Boeing says it needs orders for up to 30 777-200Xs before it will consider launching the much delayed ultra long range derivative.

"We need 30 aircraft from a couple of airlines and we're all set to go," says product marketing regional director, Dan Olason who adds that "around 70% of the development work is done". He says entry into service is still scheduled for late 2001 but is "-maybe sliding a couple of months".

Assembly of the first -200X was originally due to begin in August with construction of the initial -300X following in December. First flight of the -200X was also originally set for January 2000, with entry into service expected in September 2000.

Market uncertainty, the launch of the competing A340-500 and the economic problems of potential Asian customers have conspired to push back the expected service entry date by more than a year. Financial problems have particularly affected airlines like Malaysia Airlines, which was the only carrier to get close to ordering the -200X when it signed a memorandum of understanding in March 1997 covering up to 15 aircraft.

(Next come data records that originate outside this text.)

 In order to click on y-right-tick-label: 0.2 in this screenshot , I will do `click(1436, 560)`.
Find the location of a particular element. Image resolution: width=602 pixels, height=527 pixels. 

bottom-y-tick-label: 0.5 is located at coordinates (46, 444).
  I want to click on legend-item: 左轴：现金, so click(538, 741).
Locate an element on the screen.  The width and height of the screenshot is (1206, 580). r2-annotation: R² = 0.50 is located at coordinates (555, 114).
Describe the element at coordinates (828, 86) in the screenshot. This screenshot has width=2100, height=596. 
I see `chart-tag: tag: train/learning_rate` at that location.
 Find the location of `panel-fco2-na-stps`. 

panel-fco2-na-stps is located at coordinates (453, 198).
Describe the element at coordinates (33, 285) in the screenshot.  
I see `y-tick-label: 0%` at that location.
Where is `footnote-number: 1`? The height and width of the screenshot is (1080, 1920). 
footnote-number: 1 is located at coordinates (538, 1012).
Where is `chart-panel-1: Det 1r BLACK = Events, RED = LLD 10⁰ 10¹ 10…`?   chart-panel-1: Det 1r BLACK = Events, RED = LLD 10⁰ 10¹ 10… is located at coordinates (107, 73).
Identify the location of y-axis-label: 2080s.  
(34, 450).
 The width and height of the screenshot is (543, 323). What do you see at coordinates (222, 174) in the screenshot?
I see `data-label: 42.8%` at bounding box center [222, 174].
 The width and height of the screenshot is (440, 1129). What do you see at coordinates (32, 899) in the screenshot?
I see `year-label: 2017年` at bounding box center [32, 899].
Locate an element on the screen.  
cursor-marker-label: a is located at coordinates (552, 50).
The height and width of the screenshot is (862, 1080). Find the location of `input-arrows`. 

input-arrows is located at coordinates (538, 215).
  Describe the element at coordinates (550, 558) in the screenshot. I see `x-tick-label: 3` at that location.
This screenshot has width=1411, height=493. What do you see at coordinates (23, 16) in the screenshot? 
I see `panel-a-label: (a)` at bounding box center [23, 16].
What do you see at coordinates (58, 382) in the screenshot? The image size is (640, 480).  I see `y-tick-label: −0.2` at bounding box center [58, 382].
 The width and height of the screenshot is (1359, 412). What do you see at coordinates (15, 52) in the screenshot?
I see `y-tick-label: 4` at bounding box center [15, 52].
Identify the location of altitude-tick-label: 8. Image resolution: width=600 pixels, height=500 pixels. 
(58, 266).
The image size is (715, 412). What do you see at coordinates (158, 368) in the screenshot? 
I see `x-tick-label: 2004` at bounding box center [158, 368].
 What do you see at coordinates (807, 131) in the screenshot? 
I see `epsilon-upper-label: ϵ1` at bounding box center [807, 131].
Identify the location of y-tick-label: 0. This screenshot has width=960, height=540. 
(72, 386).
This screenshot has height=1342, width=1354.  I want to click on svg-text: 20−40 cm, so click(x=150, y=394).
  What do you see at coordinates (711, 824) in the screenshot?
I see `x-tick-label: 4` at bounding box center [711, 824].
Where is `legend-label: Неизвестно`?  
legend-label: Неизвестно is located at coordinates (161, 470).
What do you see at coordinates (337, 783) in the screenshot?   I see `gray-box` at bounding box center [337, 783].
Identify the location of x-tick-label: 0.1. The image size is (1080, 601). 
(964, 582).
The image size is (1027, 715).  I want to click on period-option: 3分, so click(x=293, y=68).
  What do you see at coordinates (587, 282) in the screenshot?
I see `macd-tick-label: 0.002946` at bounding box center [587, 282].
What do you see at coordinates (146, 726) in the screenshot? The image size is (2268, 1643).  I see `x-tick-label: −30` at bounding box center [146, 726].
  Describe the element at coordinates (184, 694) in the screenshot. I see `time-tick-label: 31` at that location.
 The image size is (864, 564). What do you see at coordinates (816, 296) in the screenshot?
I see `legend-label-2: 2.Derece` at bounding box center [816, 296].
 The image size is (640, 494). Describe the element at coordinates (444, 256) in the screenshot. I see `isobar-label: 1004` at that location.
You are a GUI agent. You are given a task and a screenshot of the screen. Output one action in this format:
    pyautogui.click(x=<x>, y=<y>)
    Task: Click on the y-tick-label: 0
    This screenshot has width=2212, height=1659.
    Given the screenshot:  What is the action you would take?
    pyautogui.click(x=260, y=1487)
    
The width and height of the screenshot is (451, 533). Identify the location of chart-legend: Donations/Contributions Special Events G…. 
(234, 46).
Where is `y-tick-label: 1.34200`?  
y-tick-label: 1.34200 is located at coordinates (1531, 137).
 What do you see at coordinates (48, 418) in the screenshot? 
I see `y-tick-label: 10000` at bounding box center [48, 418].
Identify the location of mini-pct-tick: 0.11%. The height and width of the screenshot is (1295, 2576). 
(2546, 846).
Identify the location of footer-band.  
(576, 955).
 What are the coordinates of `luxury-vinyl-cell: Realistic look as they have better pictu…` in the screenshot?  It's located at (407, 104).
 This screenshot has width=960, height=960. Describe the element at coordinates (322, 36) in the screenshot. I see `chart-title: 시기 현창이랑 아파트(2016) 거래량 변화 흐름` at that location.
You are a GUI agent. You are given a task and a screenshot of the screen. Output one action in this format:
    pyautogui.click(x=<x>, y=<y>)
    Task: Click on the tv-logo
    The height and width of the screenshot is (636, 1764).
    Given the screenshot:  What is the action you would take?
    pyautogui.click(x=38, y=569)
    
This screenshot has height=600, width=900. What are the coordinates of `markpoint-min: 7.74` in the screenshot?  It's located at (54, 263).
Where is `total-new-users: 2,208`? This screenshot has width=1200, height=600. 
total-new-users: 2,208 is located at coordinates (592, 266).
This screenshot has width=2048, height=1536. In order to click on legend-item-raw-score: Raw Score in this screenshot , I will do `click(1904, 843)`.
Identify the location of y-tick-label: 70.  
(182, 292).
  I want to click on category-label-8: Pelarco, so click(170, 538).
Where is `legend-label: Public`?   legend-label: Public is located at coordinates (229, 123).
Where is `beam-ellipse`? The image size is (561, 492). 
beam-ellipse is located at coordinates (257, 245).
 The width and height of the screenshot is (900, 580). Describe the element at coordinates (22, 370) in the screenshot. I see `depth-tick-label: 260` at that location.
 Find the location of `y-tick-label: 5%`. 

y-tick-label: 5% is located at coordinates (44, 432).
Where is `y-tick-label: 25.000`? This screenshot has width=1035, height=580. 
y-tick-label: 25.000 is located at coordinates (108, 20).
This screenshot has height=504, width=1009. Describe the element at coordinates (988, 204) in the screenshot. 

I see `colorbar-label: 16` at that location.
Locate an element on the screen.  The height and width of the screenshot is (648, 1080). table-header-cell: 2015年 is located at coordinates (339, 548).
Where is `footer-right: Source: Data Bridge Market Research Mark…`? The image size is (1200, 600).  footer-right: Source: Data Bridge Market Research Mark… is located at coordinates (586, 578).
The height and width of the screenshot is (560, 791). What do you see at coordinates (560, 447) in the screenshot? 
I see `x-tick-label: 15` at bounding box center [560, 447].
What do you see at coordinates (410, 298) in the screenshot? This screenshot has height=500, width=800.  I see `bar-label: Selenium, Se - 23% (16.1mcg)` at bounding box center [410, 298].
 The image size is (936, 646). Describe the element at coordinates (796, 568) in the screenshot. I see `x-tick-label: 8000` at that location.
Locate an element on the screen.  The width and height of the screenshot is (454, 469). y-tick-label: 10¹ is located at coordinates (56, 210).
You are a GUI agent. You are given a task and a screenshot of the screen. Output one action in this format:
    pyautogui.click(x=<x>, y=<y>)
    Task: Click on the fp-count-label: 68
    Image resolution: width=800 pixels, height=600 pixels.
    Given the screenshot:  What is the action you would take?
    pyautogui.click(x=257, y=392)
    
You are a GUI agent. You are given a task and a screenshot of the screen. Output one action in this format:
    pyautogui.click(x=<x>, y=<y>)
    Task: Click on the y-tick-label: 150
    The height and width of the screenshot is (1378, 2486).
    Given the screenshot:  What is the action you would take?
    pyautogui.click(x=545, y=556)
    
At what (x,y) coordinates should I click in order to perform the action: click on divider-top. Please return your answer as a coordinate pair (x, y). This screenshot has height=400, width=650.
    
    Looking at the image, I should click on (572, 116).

Although Boeing declines to comment, the continuing delay in obtaining a firm launch commitment for the -200X/300X is likely to threaten the existence of the entire programme as Airbus drives towards an entry into service target of early 2002 for its market contender. Boeing has previously stated that much of the marketing effort for the 777-200X had hinged on its earlier service entry potential, an advantage that now appears to have vanished.

In the meantime, Boeing has revealed more details of the timescale for introducing heavier versions of the 777-200IGW (increased gross weight). The heaviest -200IGW so far produced has a maximum take-off weight (MTOW) of 287,000kg, but from line number 140 onwards later this year, will be available with an MTOW of up to 294,200kg. From 1999 a further growth version will be produced with a maximum weight of 297,800kg.